##### DATA SHOWN #####
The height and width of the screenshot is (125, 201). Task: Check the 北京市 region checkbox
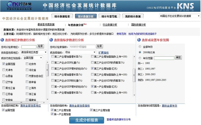[27, 64]
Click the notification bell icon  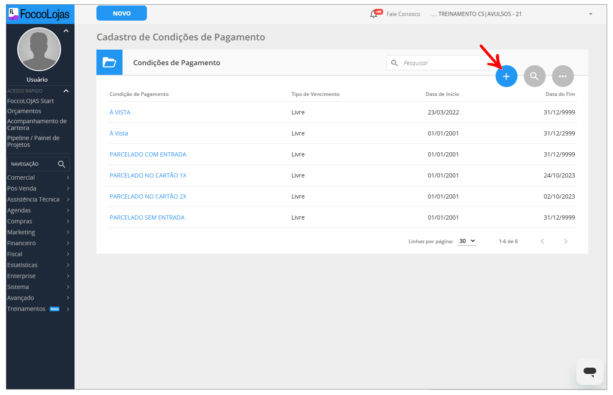(x=373, y=14)
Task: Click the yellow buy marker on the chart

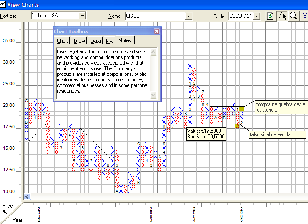Action: [242, 109]
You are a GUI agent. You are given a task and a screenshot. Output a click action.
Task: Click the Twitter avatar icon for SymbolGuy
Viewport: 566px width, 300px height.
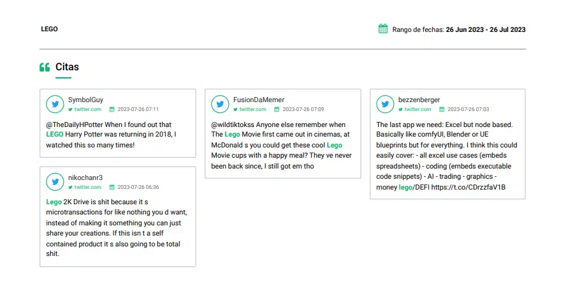click(x=55, y=104)
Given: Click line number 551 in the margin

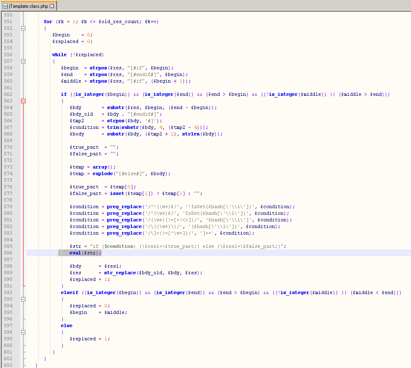Looking at the screenshot, I should [x=8, y=21].
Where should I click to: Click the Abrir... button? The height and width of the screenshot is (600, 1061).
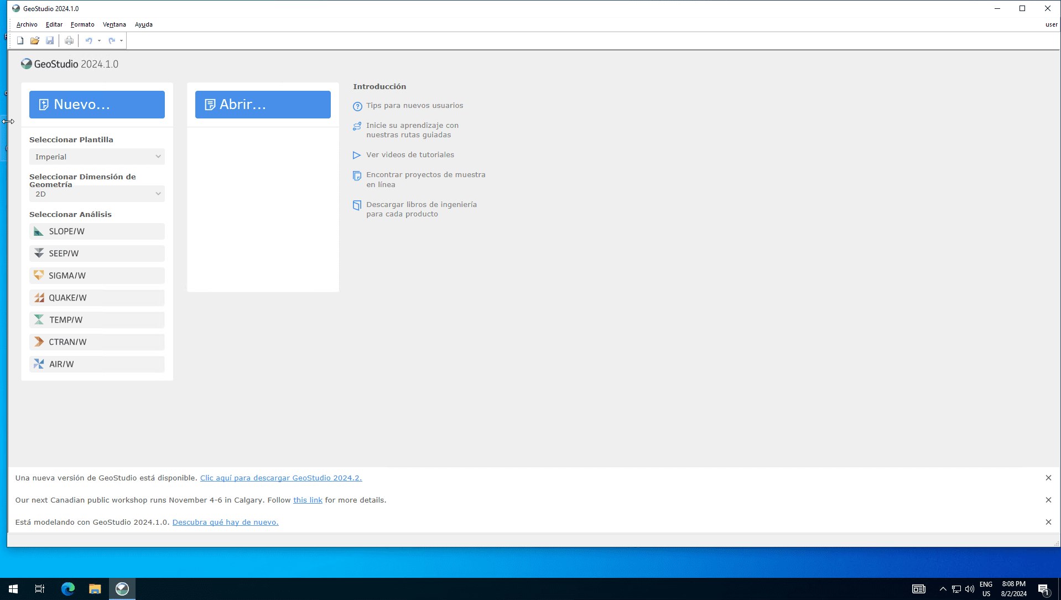click(x=263, y=105)
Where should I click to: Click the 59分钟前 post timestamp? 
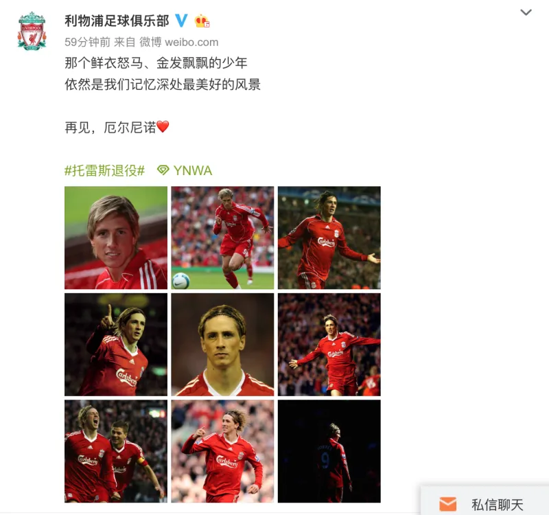87,43
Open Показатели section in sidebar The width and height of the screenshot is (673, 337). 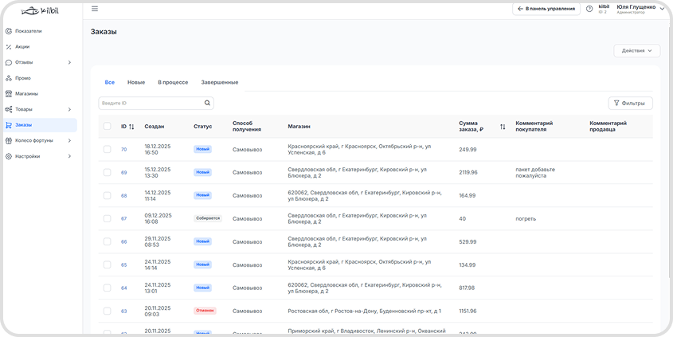29,31
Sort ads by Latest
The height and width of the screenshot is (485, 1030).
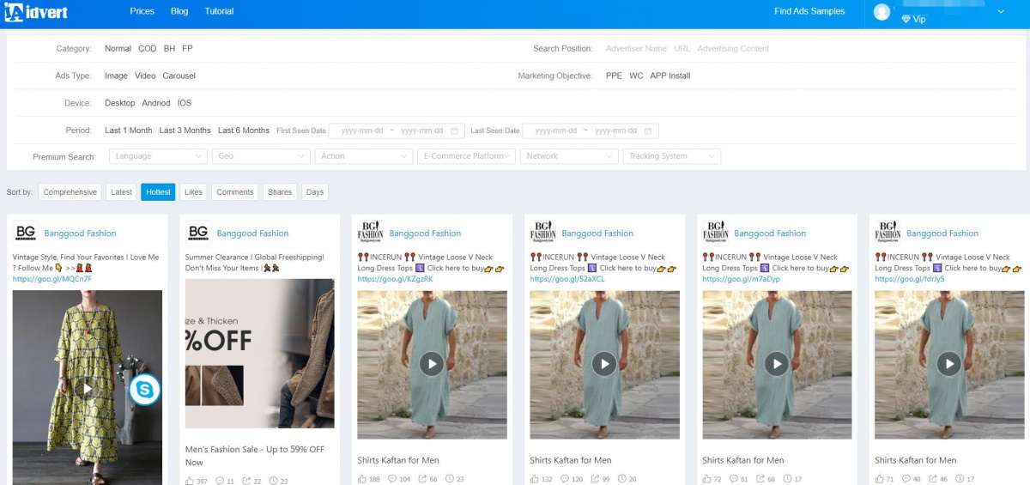[122, 192]
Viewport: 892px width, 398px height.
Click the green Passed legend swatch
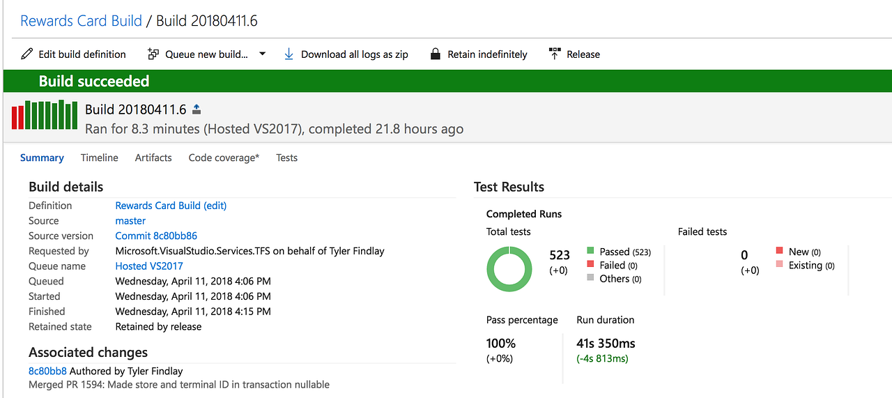click(590, 252)
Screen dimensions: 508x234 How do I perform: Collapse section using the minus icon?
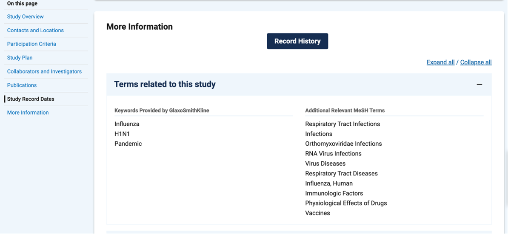coord(479,85)
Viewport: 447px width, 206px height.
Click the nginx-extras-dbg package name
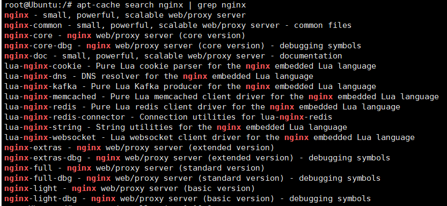(43, 158)
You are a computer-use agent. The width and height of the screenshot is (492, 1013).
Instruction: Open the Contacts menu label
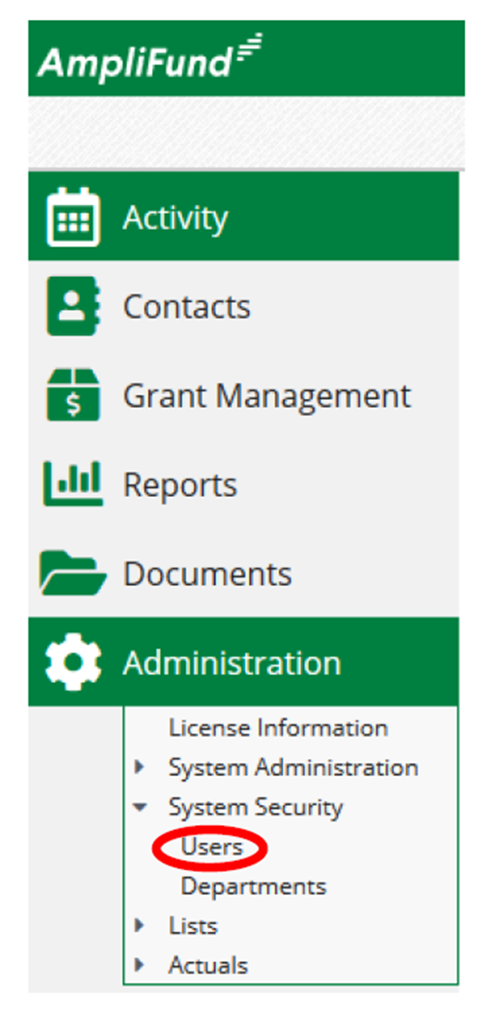(186, 306)
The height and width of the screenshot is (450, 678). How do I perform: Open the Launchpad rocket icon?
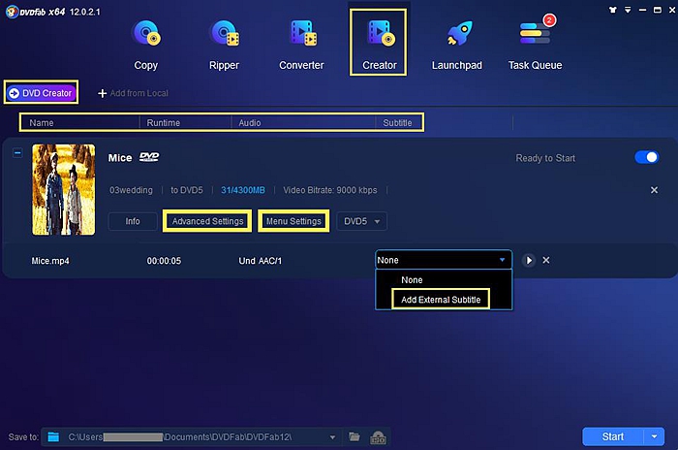[x=457, y=45]
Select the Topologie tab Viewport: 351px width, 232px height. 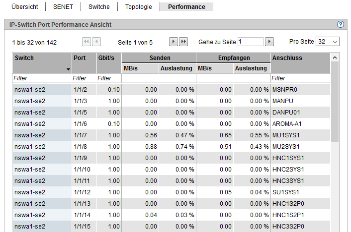[139, 7]
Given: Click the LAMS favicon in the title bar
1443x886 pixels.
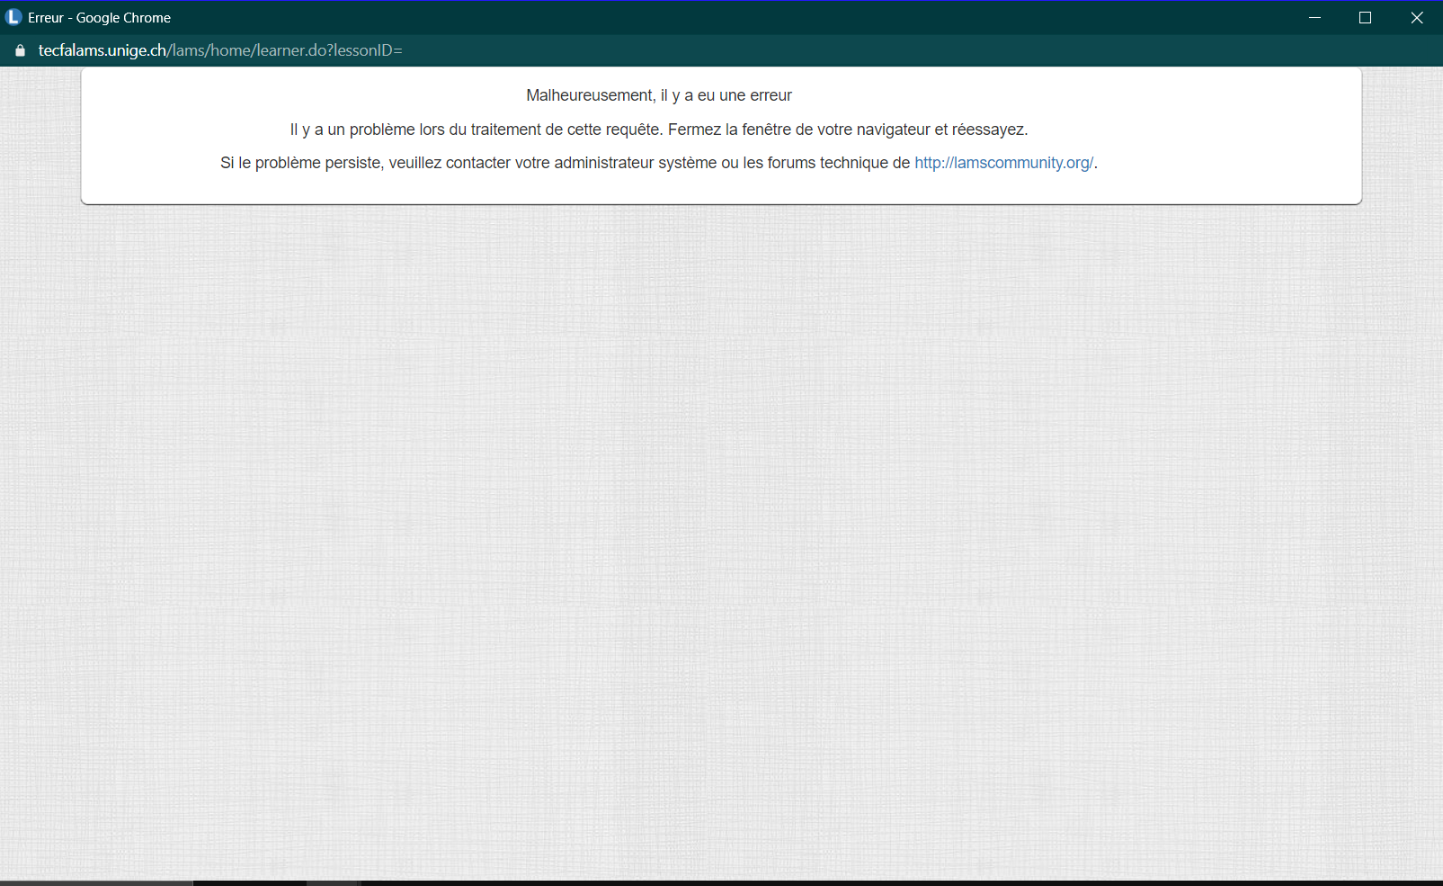Looking at the screenshot, I should [x=13, y=17].
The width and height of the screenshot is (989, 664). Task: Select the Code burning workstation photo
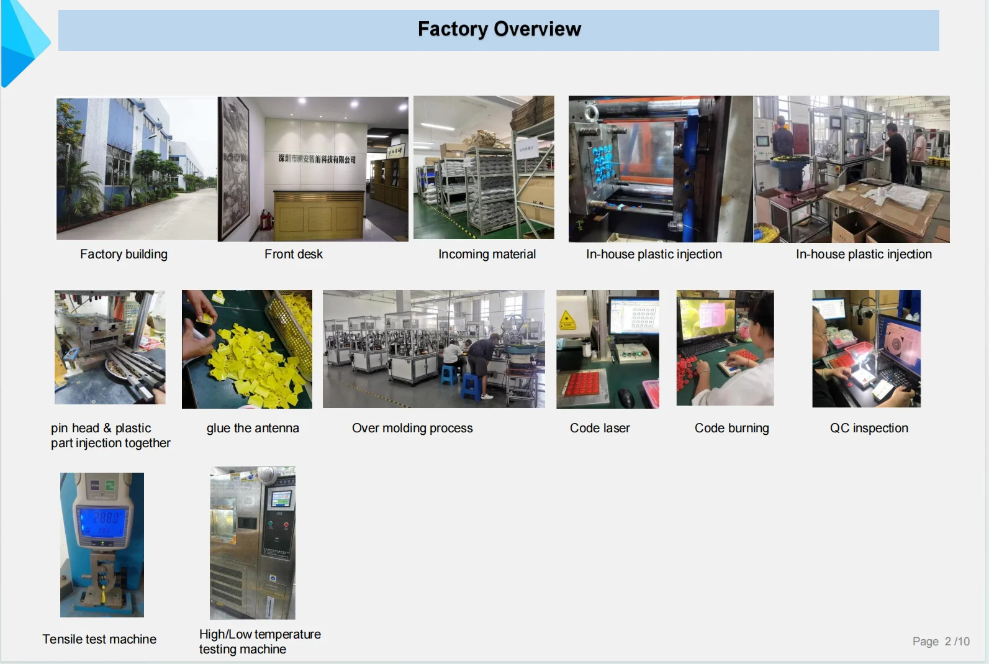click(x=725, y=348)
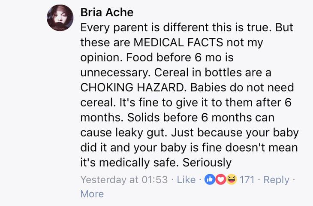Open Bria Ache's profile picture
This screenshot has height=206, width=313.
coord(60,18)
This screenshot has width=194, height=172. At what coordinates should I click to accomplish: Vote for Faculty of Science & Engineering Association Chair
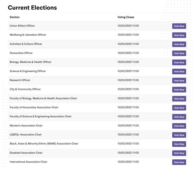179,117
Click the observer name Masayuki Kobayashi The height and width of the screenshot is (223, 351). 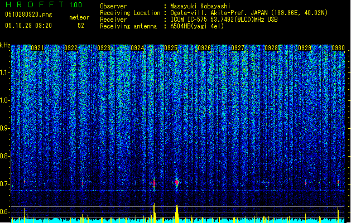point(200,6)
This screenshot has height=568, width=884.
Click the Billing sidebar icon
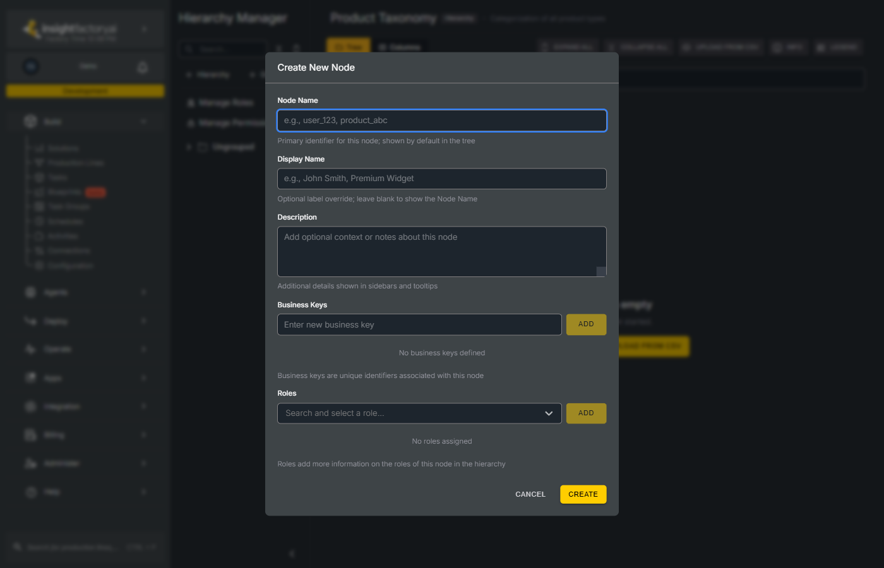pyautogui.click(x=30, y=434)
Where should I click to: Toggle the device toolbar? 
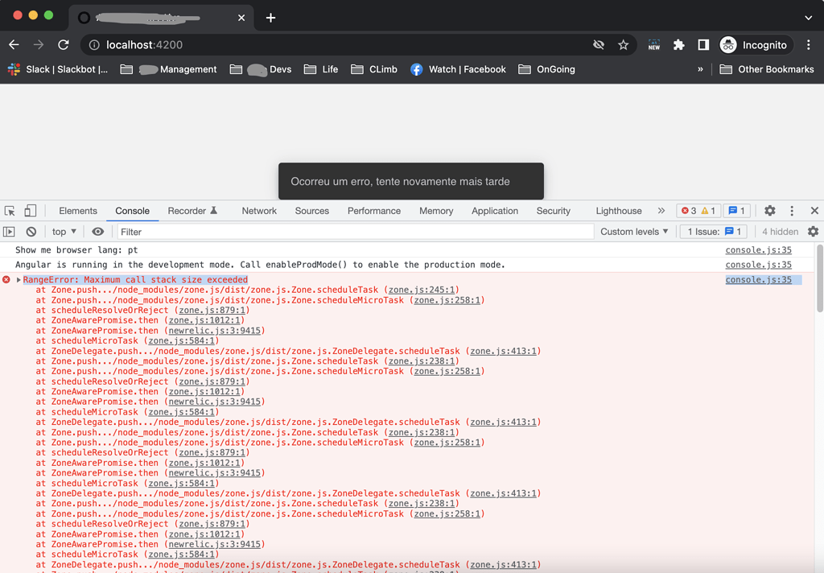(x=30, y=210)
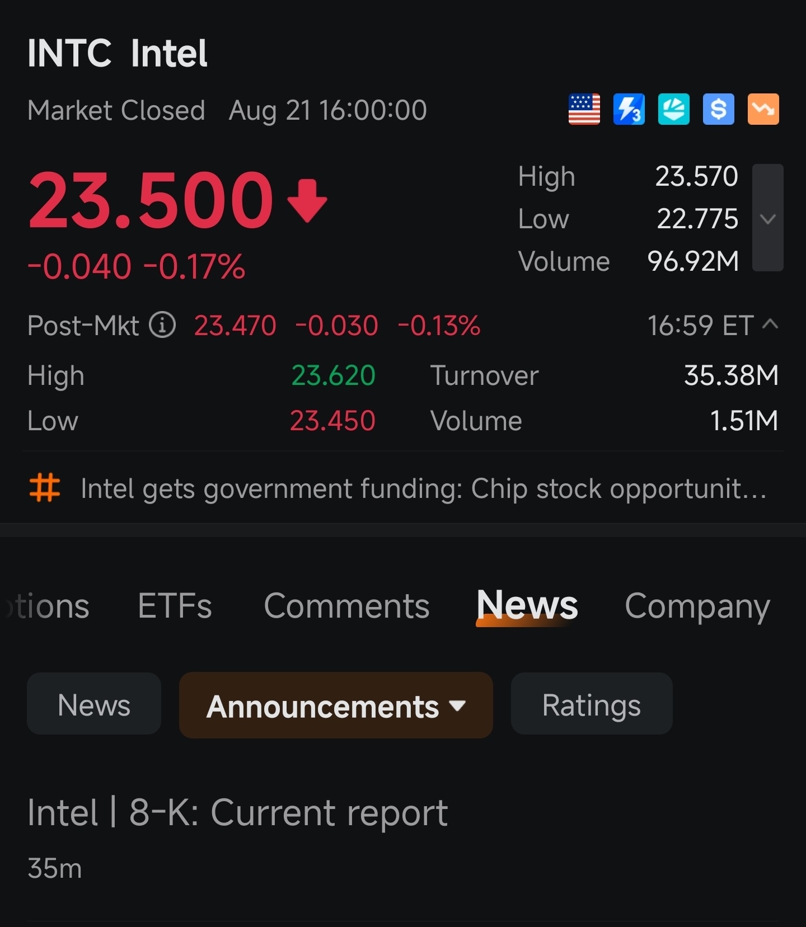806x927 pixels.
Task: Switch to the partially hidden Options tab
Action: 48,606
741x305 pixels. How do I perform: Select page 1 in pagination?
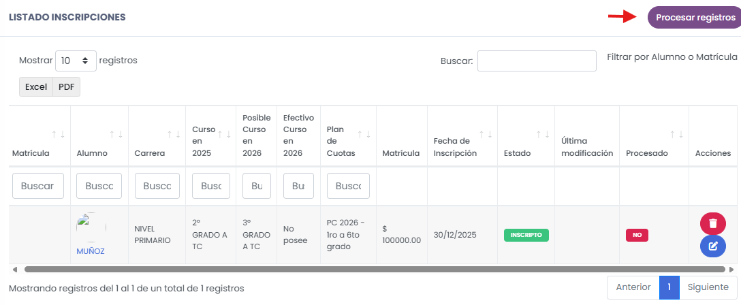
#####
* _WORK TASK_
Extract, from the material above, each line holding the word "agent".

* _COMPLETED TASK_
You are a GUI agent. You are given a task and a screenshot. Output a click action.
You are a computer-use agent. The width and height of the screenshot is (492, 1013).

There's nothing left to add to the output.